Hoje, em Oslo, no lugar de Liu – ou de qualquer pessoa a ele ligada – haverá apenas uma cadeira vazia. Dessarte, Beijing imita a Berlin de Hitler, quando, a par de deixar Liu no seu longínquo cárcere, veda qualquer contato à sua esposa Liu Xia, assim como proíbe, por motivo de segurança nacional, viagens ao exterior de pessoas porventura ligadas a Liu. Nem a ditadura birmana fora tão longe, eis que permitiu a representante de Daw Aung San Suu Kyi receber o Prêmio em lugar da líder da oposição democrática em Mianmar.
Como é seu feitio, o governo chinês fez saber que marcará a todos os países que se fizerem representar na cerimônia hodierna. Há estimativa de que dezoito nações se curvarão às ordens do Império do Meio. Nessa lista, a covardia se junta aos regimes de força e às democracias adjetivadas. Assim, se hávera surpresas, temos velhos conhecidos como Arábia Saudita, Cazaquistão, Cuba, Irã, Mianmar, Coreia do Norte, Bielorrússia, Rússia e a Venezuela de Chávez.

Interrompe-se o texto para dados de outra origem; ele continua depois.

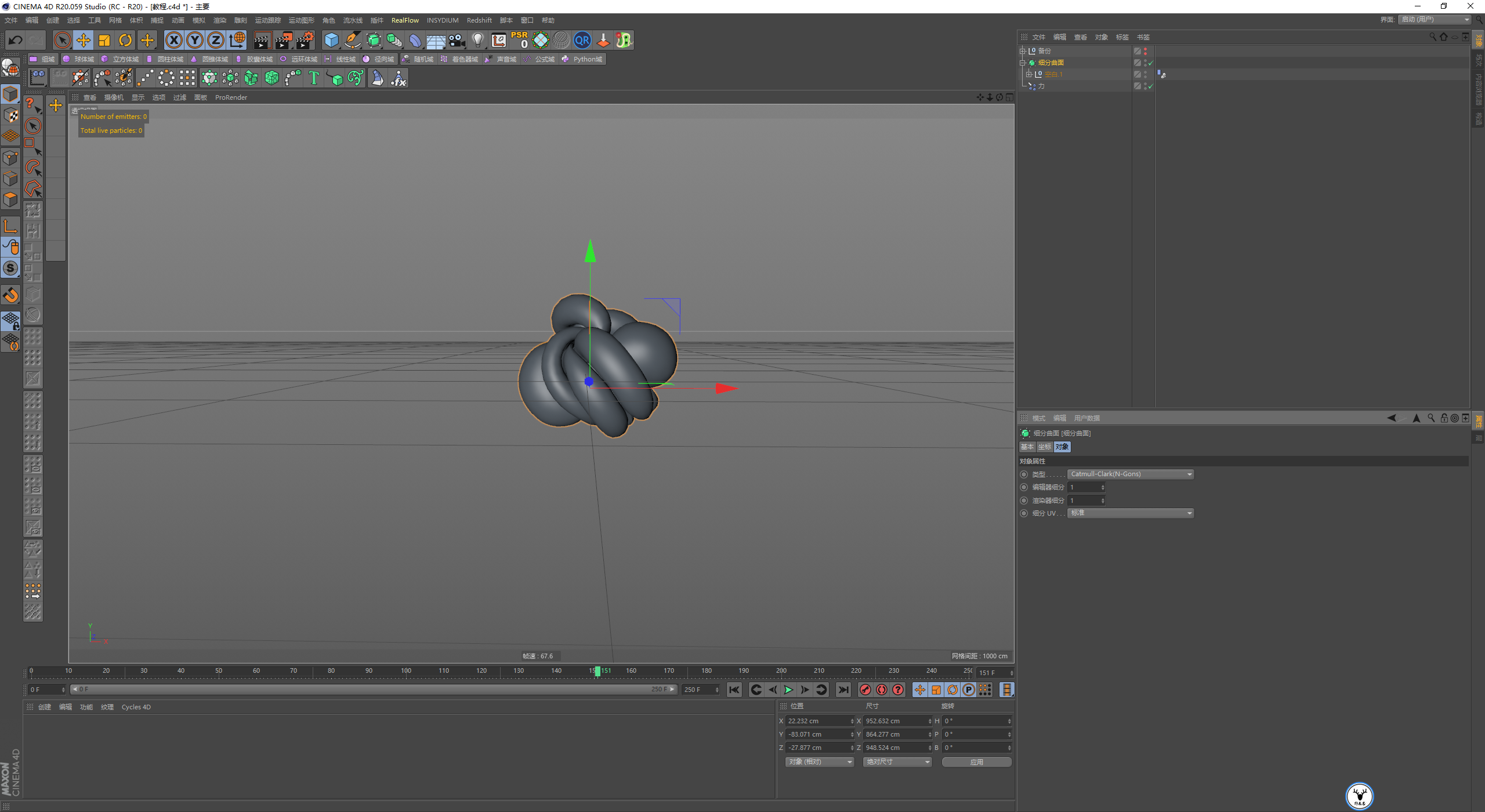The image size is (1485, 812).
Task: Open the RealFlow menu
Action: (404, 20)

O paroxismo chinês levou funcionária chinesa a definir como ‘palhaços’ os integrantes do comitê que premiou Liu. Na sua atitude de fanfarrão, Beijing já cancelara inclusive visita de delegação norueguesa, e negou a Oslo, culpada de sediar o Nobel da Paz, de gozar do privilégio de acordo comercial com a segunda potência econômica mundial. Além disso, para vincar o próprio ridículo, inventou um prêmio da Paz ad hoc. Quiçá sem o saber, imita de certa forma o governo de Jorge Serrano na Guatemala, que, antes mesmo da concessão do Prêmio a Rigoberta Menchú, apresentara uma suposta candidata alternativa à distinção, saída da classe dominante. Pelo visto, o tal Prêmio Confúcio, no montante de cem mil renminbi (quinze mil dólares), ofertado a Lien Chan, político de Taiwan e simpático ao Partido Comunista Chinês sequer apareceu na cerimônia em Beijing adrede preparada. No seu lugar, uma jovem, sem ligação conhecida com Lien, aceitou a estatueta.
Conforme se noticia, o Brasil não se curvou aos arreganhos da hierarquia chinesa.

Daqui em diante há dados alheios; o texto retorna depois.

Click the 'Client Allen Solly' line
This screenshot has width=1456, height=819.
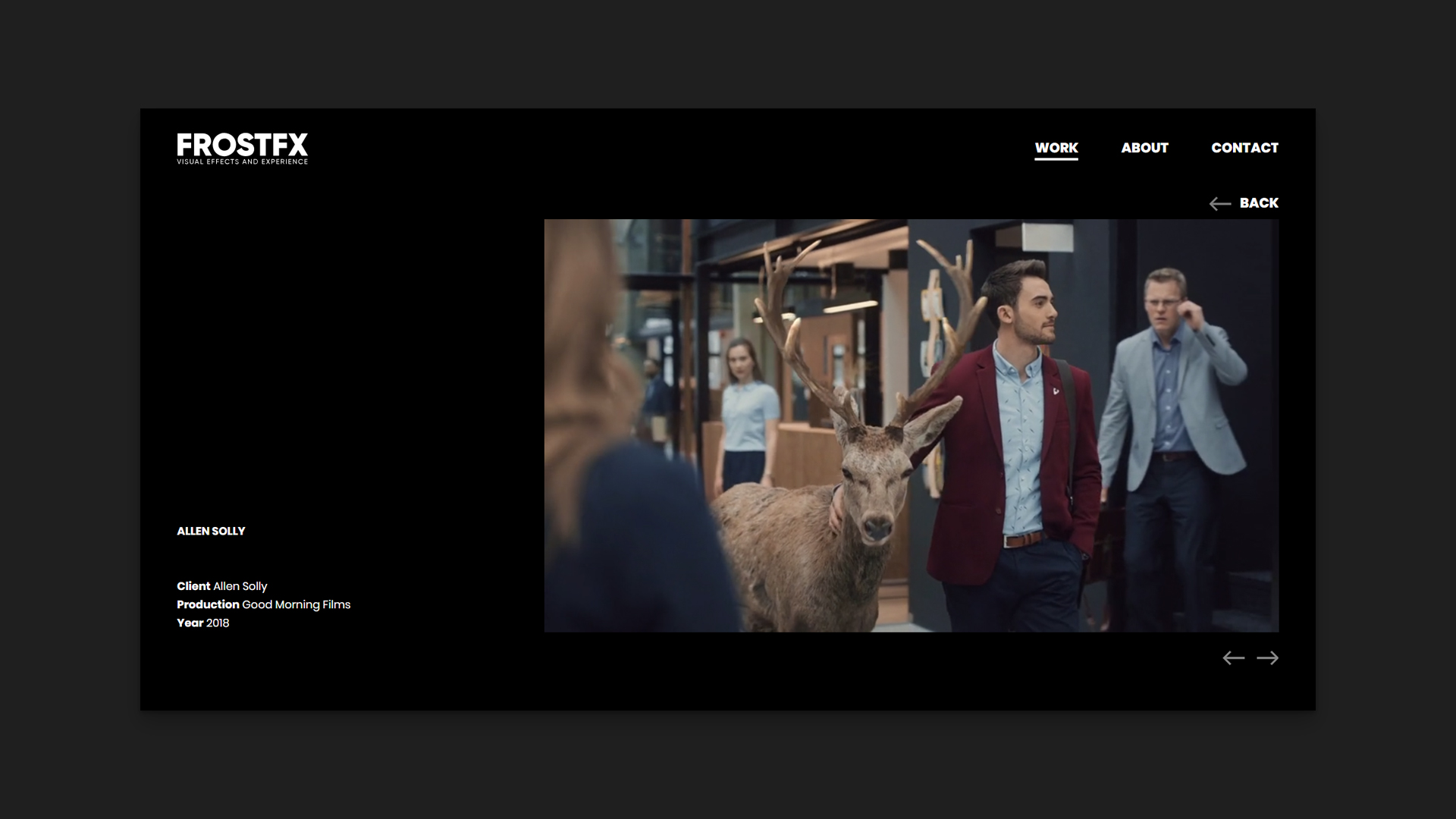click(x=221, y=586)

Excluída eventual surpresa de última hora, em Oslo, das representações diplomáticas ali acreditadas, estarão igualmente os Estados Unidos, África do Sul, Índia, Indonésia e toda a aliança ocidental. Indica-se também que Filipinas e Ucrânia, antes incluídas nos ausentes, se farão representar.

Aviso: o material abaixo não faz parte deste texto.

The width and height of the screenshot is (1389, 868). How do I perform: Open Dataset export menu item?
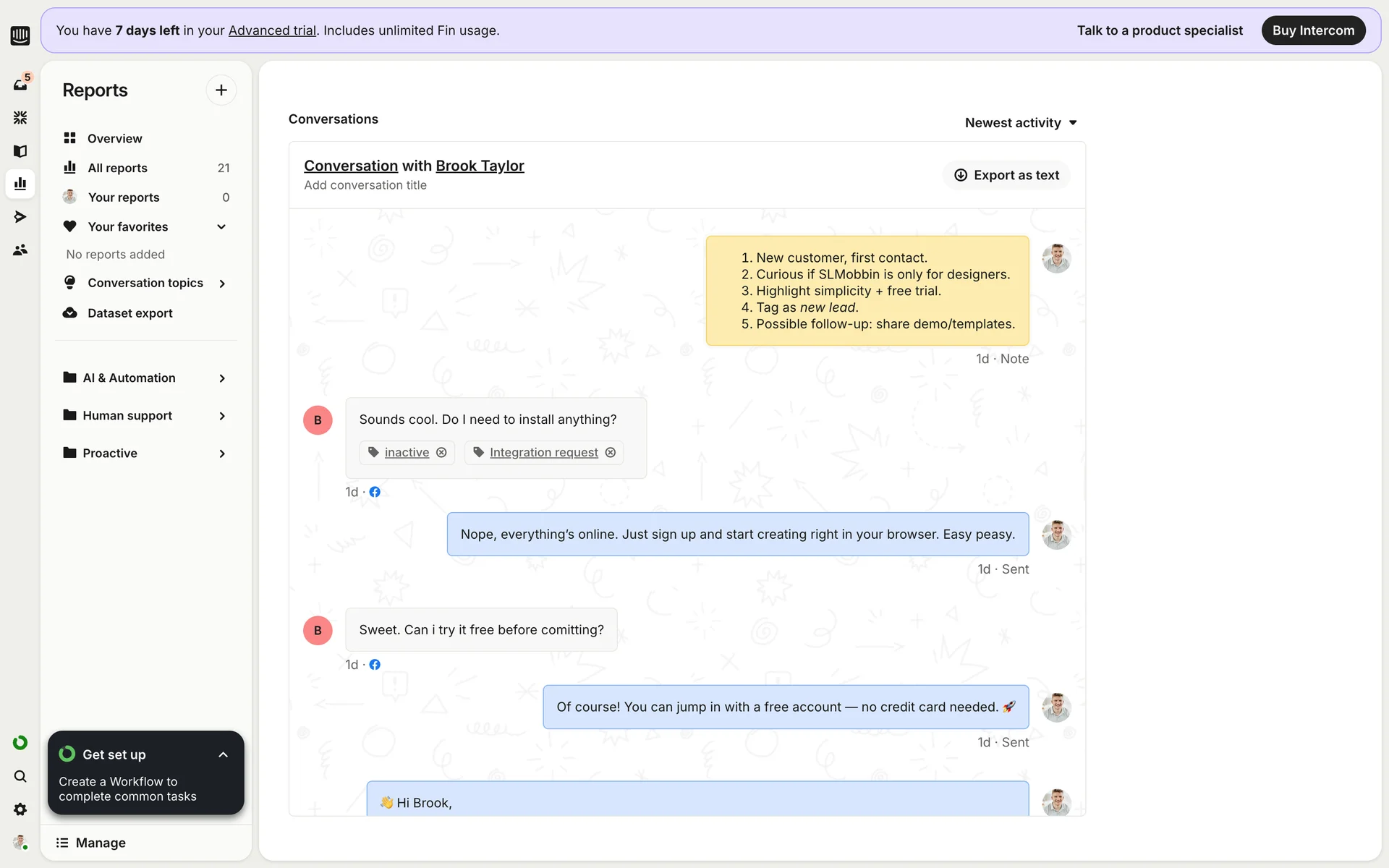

A tenra plantinha da democracia, de aparência tão débil e frágil, continua a tirar o sono dos Hu Jintao, Castro, Chávez, Lukashenko et al. É o problema do fuzil. Condena aos que dele dependem ao uso contínuo, sem qualquer possibilidade de descanso. A força tende a tornar-se muito desgastante para os que dela não podem prescindir.